Once the nightmare had passed we just repeated the same procedure on the banned board, removed the nand and cpu.
Then i set him on prepping the board for the cpu (re-tinning the joints for the BGA CPU and nand flash chip, removing excess solder and cleaning the lot up) then i set about tinning the nand, and soldering it to the board (another pain of a job) its fiddly so dont rush it, a relatively easy job after the cpu prep.
Almost done!
The next job is the worst nightmare.
BGA's are set by robots with nice tolerances and the ability to work in microns, two pished friends are not configured or tooled for this purpose.
Which is where the keen eye comes in.
carefully by eye line up all the balls with the contacts by squinting sideways.
then realise that its a two dimentional grid and you need to repeat it with the adjacent side, once youve got it lined up on both planes your good to go.
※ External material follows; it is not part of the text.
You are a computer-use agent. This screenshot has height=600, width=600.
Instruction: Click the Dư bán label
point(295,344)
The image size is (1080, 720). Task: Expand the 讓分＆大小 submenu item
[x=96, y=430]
The next problem was that one of us would need to keep it in place whilst the other torched the board with the heat gun, neither wanted the job of "hold the red hot processor" and several games of rock-paper-scissors nor coin tosses resolved the issue.
SUPERGLUE!
no you dumbshit! superglue will keep the processor away from the board and the contacts will all mely but the processor wont sink on to em! besides it will fume and we'll see finger prints everywhere like those csi doods and im neither sober enough nor drunk enough to face that.
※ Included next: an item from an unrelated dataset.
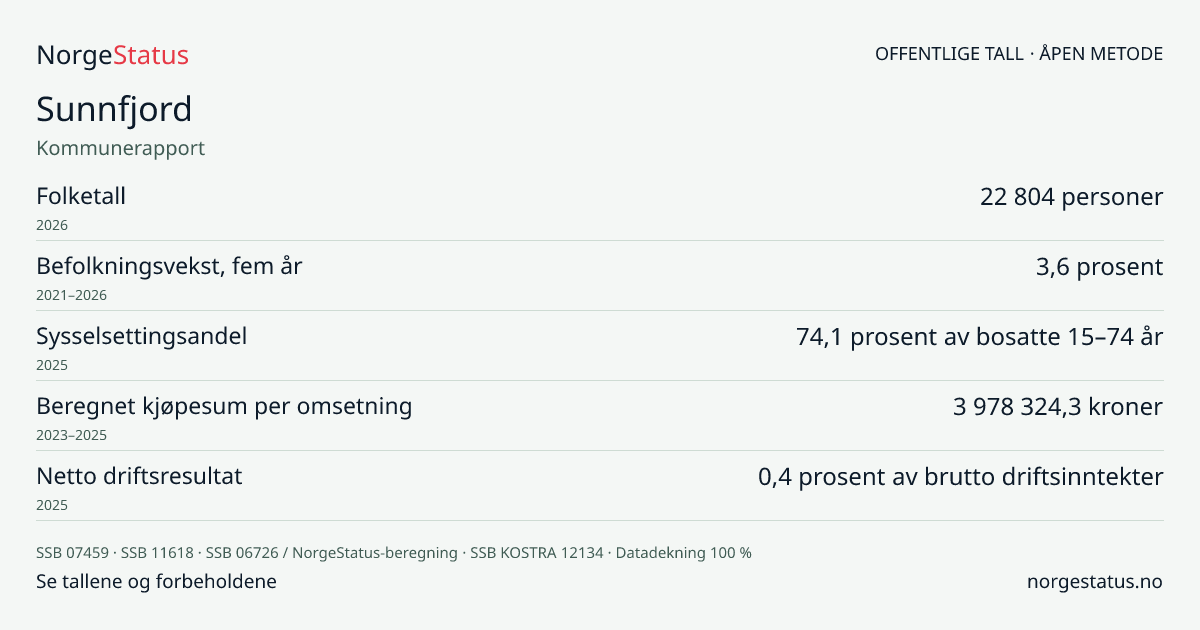
Task: Click the 2023–2025 period under kjøpesum
Action: click(71, 435)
So it was decided in stylistic Horatio Cain monotone with added effect pauses that "HOT MELT!" should be used to affix the processor. (then we donned the shades just to drive home the point whilst he screamed "YEEEEEEEEeeeeeeeeeahhhhhh"
So whilst listening to "The who" we placed a tiny dab on two corners across the diagonal, with the rationale that it would melt as the solder does and things would go well.
(dont forsake us Pete Townsend)
This seemed to work, although it was a slow dubious process that was doubtful and again it was back to "how hot do we really wanna make this?"
Needless to say, Mojitos where consumed whilst the bloody hing cooled back down and we then reassembled the unit for the moment of truth.
It powered up flawlessly which was nice and unexpected.
Plugged it into tinternets and voila back on live without a hitch!
Drunken idiots 1
Microsoft NILL.
Synopsis.
1:Strip down the donor board and timmidly remove both the nand chip and cpu (see picture)
2:clean processor and nand chips and prep for donation.
3:strip down the banned board, and discard the banned nand and cpu.
4:clean the nand and cpu terminals
5:reflash the dvd drive to stock firmware
6:reattatch the donor nand
7:align the cpu by trial and error and fix in position with a tiny ammount of glue.
8:fix it by blasting the sucker whilst keeping it level and flat at all times
9: reassemble the unbanned box
10: power up and test.
11: pull off a heart surgery where brain surgery was recommended to achieve the same result.
Its only really usefull if youve already got another board to strip, but face it a bricked box can be gotten hold of from ebay as "spares or repair" for next to nothing.
The margin for error however is pretty bad, you really need to be OCD level carefull and patient, at several points during the prep of the cpu i had to just walk away and take a break and im fairly advanced with an iron.
It took ages (mainly due to initial trial and error of removing the cpu's) and general tedious prep.
so yeah i sure it can all go wrong at a number of stages (as a couple of early processors will attest to) but we had nothing to lose and "STICKING IT TO THE MAN" to gain.